La prima richiesta dei rappresentanti Nursing Up è di prorogare le graduatorie di assunzione del concorso infermieri (quello che venne presentato come “concorsone”) e del concorso oss. “Per il primo Asl 5 non ha ancora esaurito la graduatoria, rimangono circa un centinaio di professionisti – ricorda Daniela Gervasi -. Le quaranta assunzioni previste per lo Spezzino sono comunque poche e in ogni caso l’azienda è già in ritardo. Si passa dal chiamare l’assunto, che spesso lavora altrove e che ha un tempo tecnico per accettare la proposta. Bene che vada, chiamando un infermiere oggi lo si avrebbe in corsia ad autunno inoltrato”.

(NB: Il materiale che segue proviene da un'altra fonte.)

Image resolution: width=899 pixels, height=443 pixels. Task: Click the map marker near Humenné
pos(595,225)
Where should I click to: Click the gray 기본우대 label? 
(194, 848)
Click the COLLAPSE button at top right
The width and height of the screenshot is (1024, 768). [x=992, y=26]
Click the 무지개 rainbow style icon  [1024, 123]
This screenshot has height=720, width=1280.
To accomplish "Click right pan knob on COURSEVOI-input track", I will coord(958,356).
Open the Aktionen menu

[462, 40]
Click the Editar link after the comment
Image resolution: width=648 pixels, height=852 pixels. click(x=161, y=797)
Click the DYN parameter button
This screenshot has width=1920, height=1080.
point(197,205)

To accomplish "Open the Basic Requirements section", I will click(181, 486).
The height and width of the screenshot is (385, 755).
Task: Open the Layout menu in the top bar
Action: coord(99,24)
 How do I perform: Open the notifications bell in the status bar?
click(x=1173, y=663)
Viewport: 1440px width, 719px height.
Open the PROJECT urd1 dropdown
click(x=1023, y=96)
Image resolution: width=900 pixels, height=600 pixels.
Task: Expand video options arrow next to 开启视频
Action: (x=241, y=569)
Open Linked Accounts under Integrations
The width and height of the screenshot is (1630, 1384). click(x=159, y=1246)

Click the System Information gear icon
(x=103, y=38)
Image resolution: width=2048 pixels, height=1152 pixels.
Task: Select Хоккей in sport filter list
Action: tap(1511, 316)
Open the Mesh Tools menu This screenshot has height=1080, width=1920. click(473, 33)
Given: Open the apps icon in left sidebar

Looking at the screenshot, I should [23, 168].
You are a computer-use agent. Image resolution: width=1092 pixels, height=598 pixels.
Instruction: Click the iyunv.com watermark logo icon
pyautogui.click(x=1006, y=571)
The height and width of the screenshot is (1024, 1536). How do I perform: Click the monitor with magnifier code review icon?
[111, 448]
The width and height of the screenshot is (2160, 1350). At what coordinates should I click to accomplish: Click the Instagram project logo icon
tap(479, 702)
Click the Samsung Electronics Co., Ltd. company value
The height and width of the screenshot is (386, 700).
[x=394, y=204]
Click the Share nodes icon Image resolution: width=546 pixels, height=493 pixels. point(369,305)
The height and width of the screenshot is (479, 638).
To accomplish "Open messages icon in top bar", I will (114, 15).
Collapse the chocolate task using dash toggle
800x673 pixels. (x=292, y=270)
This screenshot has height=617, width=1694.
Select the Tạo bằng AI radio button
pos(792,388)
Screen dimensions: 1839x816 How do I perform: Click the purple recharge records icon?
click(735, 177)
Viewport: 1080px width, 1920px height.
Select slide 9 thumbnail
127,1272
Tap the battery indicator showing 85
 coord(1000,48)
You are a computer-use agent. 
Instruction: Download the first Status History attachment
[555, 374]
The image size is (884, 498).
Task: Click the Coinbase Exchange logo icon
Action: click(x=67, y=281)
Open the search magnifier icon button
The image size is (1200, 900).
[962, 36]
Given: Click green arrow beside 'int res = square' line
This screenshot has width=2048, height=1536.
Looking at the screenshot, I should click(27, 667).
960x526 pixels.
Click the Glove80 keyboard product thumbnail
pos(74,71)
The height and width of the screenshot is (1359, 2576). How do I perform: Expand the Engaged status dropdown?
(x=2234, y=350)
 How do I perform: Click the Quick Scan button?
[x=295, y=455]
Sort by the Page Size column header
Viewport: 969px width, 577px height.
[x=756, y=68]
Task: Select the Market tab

Per quanto riguarda gli operatori socio sanitari, figure imprescindibili per far funzionare gli ospedali e le cliniche, la situazione spezzina vive la particolarità della graduatoria parallela per gli ex lavoratori di Coopservice, licenziati dopo anni di lavoro da esterni ma internalizzabili utilizzando l’emendamento Rossomando che fornisce loro una via parallela per rientrare nel sistema sanitario pubblico. “Al momento abbiamo utilizzato personale proveniente da altre regioni – sottolinea Gervasi -, ma finito il periodo di prova molti sono andati via, chi per malattia e chi per avvicinasi a casa. E’ chiaro che assumendo un operatore ex Coopservice è pensabile che sarebbe rimasto a lungo termine essendo del territorio”.

Oss Coopservice

 

Capitolo non meno delicato quello delle motivazioni del personale. “Spesso abbiamo l’impressione che l’azienda non conosca neanche la qualità del materiale umano che ha a disposizione – scuote la testa Luigi Scialla -. Ognuno di noi ha autonomamente svolto corsi di formazione, vuoi per passione personale o per opportunità varie. Corsi tenuti a nostre spese su tecniche nuove, per farci trovare pronti una volta si facesse avanti la possibilità di introdurle nei nostri ospedali. Invece nell’organizzazione del lavoro si guarda solo ai numeri. Ma se porto un giovane al primo incarico in sala operatoria non posso considerarlo equipe. Serve almeno un anno di esperienza per raggiungere un livello di comprensione della materia che garantisca noi e il paziente”.

Un portato di problemi che gli infermieri sentono di reggere sulle proprie spalle anche nel rapporto con l’utenza. “E con questo peso ci presentiamo di fronte ai cittadini, spesso esasperati dai disservizi – conclude Riccio – e che sfogano su di noi la loro frustrazione. Noi siamo i primi a voler migliorare il servizio e i primi a dire alle persone che si parla di un loro diritto. Non ci interessano le beghe politiche tra guelfi e ghibellini. Ci interessano i valori”.